Tuesday 5 April 2011

You think if I had a haircut like you I could sell more policies?


I normally share my depression with everyone on a Tuesday with a sad, sad song, but this Tuesday I have been looking up comic artists' page-drawing speed and oddly, "a page a day" is a lot less common than I've been led to believe. Some of the rates are a bit sobering, actually. Don't know what to make of this new information, but I'm not as glum as I'd usually be at this time, and a Depressing Tuesday song might be hard to pick out... if I didn't used to be such a Radiohead fan.

Actually, Banana Co isn't even their most depressing song, that would be a toss-up for me between Exit Music or You Never Wash Up After Yourself, though Banana Co does have the virtue of embedding in blog posts. Radiohead for the most part I don't actually find that depressing, creating for my money songs that are less about outright depression and more about anxiety and paranoia, which is fine when you're fifteen and living in a working-class shithole and the weight of how limited your options actually are occasionally crushes the air from your chest, but once you're past 24 you're better off turning into a big music snob and telling everyone else in the factory that Leonard Cohen is where it's at.

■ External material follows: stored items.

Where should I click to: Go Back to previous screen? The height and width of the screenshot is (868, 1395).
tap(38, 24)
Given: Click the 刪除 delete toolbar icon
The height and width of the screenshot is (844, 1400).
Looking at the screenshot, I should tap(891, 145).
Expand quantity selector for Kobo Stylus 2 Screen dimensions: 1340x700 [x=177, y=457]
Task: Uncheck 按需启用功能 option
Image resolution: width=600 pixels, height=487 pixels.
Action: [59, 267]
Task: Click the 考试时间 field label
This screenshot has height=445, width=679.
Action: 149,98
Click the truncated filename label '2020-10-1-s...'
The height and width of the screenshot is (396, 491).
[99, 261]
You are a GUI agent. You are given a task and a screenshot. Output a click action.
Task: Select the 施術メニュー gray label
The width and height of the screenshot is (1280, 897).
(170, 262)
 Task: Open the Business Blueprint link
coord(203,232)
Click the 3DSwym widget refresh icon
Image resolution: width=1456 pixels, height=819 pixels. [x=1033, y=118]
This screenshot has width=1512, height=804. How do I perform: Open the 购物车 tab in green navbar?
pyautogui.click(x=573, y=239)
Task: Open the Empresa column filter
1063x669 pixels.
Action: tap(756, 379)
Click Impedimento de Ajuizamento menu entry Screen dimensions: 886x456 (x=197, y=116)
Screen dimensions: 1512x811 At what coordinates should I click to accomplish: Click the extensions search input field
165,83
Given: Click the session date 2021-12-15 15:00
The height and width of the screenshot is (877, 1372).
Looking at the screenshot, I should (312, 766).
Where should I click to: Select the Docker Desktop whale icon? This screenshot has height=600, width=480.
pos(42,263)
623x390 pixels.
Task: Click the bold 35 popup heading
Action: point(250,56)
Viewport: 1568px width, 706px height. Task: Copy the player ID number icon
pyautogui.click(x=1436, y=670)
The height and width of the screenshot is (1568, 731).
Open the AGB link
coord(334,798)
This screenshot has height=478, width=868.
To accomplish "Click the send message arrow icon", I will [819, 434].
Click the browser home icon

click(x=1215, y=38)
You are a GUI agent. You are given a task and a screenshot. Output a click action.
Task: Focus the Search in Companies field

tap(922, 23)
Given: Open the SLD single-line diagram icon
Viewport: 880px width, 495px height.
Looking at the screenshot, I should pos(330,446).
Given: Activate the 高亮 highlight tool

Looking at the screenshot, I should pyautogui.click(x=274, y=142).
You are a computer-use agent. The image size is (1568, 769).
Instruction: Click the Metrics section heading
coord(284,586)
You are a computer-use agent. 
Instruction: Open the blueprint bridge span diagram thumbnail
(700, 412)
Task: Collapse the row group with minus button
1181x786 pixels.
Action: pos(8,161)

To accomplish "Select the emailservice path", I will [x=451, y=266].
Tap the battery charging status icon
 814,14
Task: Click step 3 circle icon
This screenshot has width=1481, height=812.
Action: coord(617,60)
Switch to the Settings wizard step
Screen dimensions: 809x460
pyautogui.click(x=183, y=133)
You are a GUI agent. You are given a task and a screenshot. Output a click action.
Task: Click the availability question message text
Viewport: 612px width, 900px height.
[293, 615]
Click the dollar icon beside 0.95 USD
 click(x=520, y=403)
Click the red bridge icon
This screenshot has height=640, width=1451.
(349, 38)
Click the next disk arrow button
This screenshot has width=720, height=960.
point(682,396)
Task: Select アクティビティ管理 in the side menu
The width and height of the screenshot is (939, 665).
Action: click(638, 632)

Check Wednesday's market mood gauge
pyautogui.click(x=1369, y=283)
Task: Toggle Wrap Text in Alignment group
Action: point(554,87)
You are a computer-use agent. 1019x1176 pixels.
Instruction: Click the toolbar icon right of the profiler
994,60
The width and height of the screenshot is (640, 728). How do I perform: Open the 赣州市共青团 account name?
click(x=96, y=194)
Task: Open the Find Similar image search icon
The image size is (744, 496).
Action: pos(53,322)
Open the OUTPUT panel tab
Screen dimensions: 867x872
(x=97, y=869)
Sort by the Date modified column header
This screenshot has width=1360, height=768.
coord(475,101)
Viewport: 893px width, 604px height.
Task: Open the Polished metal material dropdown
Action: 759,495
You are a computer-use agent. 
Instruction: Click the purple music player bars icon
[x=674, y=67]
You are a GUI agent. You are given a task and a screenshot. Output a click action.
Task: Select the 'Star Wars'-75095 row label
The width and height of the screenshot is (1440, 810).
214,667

Me, I didn't even know who Leonard Cohen was until Neal off Young Ones (specifically on the dvd that came out in the late 90s with all the politically-incorrect stuff that originally made it near-the-knuckle was taken out so Ben Elton could chase a knighthood and Kenny Brannagh's friendship) lamented "I'm like a Leonard Cohen record - nobody ever listens to me."
Suzanne is a good track, and he did give the world Hallelujah so Jeff Buckley could do the definitive cover before it became overexposed - but before it did, the song was one of my favorites ever since Mark Radcliffe played it on the first anniversary of the September 11 attacks because it was his personal 'go-to' song at the time, presumably to get away from the fuckwits playing REM's Everybody Hurts every five minutes as they struggled to find an anthem for the tragedy to further package and brand it like they did when they started calling it 911. Mind you, not to blame Simon Cowell unduly, I found the song overexposed by the time the actor Alan "Jim From Neighbours" Dale had died of an onscreen heart attack to Jeff Buckley's Hallelujah in two entirely different tv shows (The O.C. and Ugly Betty).

Enough waffle, it's off to bed for me - have a good Wednesday, all!